A contentious bill which could come for a final vote in the Senate as early as Thursday would empower states to make online retailers collect sales taxes for purchases made over the Internet. Though it would likely face more resistance in the House, where the anti-tax creed is more pronounced, a number of Senate Republicans -- and Republican governors -- are supporting the bill.
The legislation passed a test vote in the Senate Wednesday, 74 to 23, with 27 Republicans voting in favor. Senate Majority Leader Harry Reid, D-Nev., vowed to pass the bill this week, before senators leave for a scheduled vacation.

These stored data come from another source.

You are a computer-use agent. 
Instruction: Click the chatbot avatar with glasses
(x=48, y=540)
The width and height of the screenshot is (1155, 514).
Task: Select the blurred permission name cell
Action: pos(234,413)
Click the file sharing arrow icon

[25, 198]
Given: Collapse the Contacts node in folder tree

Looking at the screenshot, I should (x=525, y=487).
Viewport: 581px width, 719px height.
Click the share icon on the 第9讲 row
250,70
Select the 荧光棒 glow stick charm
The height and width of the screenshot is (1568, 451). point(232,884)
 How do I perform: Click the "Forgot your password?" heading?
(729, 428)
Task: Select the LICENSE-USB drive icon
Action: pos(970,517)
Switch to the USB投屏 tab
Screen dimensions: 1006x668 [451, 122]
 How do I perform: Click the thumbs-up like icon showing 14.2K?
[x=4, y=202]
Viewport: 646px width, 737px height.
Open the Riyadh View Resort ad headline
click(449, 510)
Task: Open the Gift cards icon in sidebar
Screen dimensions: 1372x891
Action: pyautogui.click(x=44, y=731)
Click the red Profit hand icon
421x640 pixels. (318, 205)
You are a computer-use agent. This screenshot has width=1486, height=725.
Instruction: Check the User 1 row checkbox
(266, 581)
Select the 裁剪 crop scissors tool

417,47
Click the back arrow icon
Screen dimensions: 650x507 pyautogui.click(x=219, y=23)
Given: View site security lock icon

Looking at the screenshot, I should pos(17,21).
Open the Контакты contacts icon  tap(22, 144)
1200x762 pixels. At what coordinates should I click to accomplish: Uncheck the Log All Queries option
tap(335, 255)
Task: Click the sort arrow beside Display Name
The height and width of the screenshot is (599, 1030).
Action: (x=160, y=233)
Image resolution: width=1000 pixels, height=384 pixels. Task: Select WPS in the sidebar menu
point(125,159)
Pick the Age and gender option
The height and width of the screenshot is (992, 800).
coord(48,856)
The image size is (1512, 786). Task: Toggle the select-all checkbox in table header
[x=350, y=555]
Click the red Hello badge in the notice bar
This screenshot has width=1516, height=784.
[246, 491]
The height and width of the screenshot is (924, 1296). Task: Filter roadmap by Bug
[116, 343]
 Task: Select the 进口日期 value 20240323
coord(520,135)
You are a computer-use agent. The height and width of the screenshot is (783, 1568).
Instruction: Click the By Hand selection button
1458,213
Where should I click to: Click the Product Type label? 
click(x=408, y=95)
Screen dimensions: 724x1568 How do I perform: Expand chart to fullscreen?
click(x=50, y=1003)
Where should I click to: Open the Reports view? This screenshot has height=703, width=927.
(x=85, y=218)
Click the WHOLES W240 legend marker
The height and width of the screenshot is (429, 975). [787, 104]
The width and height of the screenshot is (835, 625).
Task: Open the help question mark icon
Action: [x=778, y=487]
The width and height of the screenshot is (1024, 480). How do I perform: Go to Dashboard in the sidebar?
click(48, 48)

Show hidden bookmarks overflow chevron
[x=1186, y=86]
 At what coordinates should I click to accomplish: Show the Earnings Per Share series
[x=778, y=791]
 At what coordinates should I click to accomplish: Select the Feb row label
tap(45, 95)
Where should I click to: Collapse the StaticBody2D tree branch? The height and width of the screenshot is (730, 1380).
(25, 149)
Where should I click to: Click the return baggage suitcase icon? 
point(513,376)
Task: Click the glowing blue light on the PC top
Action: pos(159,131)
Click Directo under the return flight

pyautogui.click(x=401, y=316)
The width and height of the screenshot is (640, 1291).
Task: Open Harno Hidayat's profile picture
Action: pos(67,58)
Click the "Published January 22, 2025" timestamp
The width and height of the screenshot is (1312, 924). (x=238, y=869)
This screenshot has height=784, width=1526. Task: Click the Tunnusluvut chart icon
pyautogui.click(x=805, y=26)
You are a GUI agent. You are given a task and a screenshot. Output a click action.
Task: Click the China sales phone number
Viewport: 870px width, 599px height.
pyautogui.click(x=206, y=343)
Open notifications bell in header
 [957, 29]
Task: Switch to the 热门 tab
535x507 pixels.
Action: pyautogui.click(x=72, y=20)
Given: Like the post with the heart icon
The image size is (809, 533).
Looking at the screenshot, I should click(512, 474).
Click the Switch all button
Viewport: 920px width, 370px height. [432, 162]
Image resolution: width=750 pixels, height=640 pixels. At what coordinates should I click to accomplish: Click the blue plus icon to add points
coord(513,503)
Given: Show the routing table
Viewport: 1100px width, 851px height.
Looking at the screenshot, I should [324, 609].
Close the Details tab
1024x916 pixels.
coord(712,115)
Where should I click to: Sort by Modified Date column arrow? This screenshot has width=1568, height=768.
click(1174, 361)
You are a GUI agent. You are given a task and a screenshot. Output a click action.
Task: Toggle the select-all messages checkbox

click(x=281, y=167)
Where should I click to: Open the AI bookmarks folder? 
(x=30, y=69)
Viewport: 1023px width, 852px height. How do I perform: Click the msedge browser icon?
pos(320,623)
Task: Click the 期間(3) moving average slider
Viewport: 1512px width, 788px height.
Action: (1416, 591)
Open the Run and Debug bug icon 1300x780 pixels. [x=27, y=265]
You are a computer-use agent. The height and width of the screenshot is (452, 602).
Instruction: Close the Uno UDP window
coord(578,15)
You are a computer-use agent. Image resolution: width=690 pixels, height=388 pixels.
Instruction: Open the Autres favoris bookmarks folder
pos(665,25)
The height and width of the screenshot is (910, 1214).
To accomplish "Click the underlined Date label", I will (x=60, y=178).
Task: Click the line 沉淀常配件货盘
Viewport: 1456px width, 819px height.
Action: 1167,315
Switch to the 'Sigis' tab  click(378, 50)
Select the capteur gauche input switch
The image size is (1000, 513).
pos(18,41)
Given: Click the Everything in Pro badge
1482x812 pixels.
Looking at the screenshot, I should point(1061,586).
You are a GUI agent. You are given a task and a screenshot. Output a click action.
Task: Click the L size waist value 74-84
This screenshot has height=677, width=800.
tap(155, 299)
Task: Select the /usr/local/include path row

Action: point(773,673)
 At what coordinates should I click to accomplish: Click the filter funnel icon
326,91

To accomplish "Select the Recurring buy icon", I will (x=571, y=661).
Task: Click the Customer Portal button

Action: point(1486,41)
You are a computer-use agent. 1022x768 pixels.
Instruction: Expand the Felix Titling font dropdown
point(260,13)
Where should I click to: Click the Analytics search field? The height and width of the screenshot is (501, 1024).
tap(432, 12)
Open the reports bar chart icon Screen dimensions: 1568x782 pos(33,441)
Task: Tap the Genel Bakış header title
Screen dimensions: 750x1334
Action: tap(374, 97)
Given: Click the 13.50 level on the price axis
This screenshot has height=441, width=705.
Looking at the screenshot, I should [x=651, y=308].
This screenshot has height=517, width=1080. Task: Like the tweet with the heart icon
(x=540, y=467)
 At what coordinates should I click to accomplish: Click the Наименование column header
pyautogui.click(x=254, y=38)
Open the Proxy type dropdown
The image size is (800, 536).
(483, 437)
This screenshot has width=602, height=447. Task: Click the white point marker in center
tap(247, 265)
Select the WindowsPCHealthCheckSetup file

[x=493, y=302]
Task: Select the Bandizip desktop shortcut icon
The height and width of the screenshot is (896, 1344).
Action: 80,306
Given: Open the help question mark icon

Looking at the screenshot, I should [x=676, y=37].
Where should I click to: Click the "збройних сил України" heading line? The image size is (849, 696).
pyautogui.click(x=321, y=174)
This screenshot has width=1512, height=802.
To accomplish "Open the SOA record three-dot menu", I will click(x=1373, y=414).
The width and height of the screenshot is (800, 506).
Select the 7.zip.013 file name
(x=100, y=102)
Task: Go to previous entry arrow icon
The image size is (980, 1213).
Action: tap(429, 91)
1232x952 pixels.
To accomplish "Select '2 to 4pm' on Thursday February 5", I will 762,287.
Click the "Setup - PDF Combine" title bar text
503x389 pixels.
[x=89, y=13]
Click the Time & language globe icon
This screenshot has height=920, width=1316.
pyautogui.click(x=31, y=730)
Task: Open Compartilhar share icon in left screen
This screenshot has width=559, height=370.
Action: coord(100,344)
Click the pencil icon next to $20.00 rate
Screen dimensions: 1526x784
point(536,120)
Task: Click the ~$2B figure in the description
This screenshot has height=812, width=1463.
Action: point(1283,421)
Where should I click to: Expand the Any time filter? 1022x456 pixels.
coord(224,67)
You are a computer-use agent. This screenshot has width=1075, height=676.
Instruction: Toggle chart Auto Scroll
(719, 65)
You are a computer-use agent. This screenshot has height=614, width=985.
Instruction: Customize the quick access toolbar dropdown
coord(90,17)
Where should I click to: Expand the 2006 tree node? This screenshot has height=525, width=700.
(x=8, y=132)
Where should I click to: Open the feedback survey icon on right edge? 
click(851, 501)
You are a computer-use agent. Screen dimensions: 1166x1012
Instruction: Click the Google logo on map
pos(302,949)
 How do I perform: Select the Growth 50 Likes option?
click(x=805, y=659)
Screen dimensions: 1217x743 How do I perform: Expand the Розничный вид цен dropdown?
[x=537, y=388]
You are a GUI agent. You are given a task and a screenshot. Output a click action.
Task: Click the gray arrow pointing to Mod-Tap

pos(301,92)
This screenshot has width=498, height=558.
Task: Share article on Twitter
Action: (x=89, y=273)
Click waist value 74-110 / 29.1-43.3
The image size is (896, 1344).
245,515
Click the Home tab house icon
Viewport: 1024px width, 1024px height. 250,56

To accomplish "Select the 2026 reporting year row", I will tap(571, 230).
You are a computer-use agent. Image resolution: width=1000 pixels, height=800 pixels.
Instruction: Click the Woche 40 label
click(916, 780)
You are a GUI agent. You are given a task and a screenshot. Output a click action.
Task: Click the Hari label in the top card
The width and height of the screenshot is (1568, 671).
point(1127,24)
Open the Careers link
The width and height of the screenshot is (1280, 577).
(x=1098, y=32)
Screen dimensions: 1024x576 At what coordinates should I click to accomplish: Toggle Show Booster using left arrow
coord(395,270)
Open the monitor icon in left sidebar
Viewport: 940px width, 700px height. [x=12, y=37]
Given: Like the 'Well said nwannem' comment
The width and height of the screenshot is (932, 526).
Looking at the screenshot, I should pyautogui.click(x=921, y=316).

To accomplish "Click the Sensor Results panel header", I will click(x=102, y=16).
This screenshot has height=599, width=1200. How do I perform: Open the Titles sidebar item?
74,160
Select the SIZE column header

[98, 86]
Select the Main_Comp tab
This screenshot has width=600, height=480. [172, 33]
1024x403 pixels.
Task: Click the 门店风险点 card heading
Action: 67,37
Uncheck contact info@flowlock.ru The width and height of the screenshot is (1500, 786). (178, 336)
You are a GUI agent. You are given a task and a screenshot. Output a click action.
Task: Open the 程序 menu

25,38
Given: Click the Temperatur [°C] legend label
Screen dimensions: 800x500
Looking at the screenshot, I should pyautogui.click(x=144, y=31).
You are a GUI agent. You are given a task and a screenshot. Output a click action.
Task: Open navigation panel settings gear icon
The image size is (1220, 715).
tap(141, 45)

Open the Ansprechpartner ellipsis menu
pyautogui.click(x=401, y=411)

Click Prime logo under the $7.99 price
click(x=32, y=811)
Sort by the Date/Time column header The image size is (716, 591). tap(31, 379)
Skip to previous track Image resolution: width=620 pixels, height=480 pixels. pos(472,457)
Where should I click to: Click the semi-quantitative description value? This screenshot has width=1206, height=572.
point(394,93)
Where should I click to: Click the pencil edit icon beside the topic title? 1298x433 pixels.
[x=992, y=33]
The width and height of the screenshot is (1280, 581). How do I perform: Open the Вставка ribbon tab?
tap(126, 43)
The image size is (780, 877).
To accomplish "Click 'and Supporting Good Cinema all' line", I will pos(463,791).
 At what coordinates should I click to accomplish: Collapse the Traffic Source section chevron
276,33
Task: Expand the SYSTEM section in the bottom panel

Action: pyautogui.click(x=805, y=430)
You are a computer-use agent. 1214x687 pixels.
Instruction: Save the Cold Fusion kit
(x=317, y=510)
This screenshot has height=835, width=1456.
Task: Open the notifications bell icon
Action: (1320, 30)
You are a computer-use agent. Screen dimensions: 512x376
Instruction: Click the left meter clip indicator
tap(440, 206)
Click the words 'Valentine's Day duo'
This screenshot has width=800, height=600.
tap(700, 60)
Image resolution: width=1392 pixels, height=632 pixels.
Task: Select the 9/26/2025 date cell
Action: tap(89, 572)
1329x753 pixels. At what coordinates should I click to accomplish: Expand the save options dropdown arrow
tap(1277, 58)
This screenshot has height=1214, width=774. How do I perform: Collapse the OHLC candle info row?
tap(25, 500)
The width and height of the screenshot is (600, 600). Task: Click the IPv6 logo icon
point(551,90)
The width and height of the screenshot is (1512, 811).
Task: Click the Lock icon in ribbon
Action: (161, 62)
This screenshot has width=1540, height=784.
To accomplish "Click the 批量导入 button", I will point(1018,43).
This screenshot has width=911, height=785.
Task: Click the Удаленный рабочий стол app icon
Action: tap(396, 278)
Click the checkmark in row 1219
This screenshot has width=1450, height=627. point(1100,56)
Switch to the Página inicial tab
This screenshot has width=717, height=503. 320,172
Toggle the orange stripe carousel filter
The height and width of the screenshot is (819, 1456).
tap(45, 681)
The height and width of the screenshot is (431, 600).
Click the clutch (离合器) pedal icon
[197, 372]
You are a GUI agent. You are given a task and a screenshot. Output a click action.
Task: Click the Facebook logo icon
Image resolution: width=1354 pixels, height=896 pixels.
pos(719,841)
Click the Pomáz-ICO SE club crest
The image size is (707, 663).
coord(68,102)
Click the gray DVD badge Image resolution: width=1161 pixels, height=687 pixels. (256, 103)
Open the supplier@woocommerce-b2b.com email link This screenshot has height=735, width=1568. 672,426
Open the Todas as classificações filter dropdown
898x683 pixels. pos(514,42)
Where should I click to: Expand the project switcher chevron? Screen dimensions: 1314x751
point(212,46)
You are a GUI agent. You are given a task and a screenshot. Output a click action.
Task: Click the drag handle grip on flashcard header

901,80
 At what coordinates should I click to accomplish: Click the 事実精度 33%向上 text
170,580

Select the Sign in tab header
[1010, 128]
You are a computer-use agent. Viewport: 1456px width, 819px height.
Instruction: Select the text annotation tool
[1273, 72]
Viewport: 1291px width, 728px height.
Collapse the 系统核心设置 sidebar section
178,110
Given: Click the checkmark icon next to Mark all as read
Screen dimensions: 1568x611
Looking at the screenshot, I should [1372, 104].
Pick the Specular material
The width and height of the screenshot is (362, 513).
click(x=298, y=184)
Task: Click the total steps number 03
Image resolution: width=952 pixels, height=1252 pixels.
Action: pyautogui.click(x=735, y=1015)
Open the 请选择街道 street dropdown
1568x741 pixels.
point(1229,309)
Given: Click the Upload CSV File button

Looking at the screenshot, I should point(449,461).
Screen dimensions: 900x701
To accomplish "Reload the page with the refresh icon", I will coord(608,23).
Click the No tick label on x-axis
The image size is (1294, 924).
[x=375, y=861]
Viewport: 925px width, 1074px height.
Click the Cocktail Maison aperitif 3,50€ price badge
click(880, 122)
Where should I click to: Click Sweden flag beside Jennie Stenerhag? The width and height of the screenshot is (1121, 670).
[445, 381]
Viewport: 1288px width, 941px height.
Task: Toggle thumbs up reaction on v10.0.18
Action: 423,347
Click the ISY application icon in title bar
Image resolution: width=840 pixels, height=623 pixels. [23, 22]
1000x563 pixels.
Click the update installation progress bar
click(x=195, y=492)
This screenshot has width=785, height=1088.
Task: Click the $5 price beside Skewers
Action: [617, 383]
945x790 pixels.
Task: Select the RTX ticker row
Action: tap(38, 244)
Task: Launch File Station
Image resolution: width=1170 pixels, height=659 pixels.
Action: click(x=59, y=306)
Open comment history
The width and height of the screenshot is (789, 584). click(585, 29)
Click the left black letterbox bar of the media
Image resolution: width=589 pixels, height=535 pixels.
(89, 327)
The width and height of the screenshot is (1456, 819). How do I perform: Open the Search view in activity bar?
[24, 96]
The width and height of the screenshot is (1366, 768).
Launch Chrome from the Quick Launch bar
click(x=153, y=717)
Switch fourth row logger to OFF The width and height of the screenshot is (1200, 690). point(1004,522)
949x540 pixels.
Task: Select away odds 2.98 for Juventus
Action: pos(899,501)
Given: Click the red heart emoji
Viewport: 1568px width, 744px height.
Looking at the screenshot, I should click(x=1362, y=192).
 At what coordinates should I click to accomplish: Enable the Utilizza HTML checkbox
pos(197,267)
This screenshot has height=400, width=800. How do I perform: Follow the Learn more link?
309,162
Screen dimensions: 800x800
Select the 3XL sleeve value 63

Some of the most powerful anti-tax advocacy groups in Washington are still fighting to block the bill. Grover Norquist, president of Americans for Tax Reform, warns the bill would set a "precedent for further expansions of state-level tax collection authority."
He said the bill is about "money-hungry state legislators."
The Heritage Foundation says that "real conservatives" oppose the bill and that it would hurt online commerce and force small businesses to jump through new bureaucratic hoops.
Yet a number of prominent conservatives are voicing support for the plan. Under the bill, the sales taxes would be sent to the states where a shopper lives. Under current law, states can only require online companies to collect sales taxes if the store has a physical presence in the state. As a result, many online sales are essentially tax-free, giving Internet retailers an advantage over brick-and-mortar stores.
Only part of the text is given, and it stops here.